EXCERPTED PASSAGE:

╔══

| When you visit web sites you can read newspapers,
tour museums, check out libraries, visit distant lands, play games,
look at pictures, shop, or do research to help you with your homework.
There are millions of web sites on just about every subject imaginable.
Some web sites are awesome, others are boring, and some contain
so-called “adult” images and other material that can
be dangerous for teens. Others are demeaning, racist, sexist, and
violent or contain false information. Some of these sites contain
stuff that can make people feel badly or even hurt people. If you
end up in any of these areas, immediately leave by clicking on the
Home icon, going to another site, or shutting down your browser.
Some web sites ask for information about you. The site may ask
for your name, your mailing address, your E-mail address, and other
information before letting you in. It may ask you to provide information
in exchange for sending you a gift or entering your name in a contest.
Never enter any information about yourself without first checking
with your parents or guardians.

╚══

RECORDED INFORMATION:

╔══

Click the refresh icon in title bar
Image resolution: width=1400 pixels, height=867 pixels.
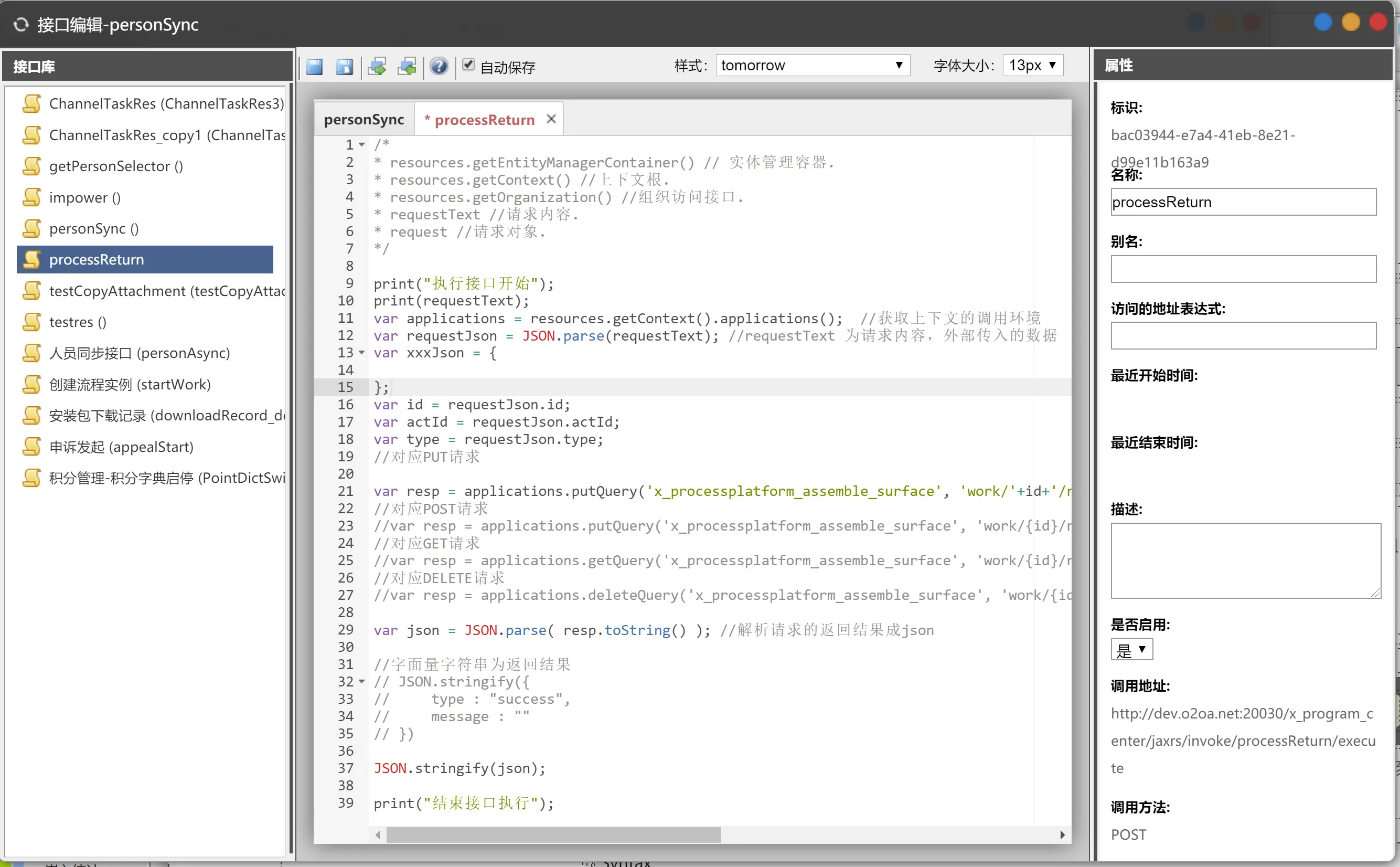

╚══

According to the web safety passage, what three ways can a reader immediately leave an unsuitable site?

Clicking on the Home icon, going to another site, or shutting down the browser.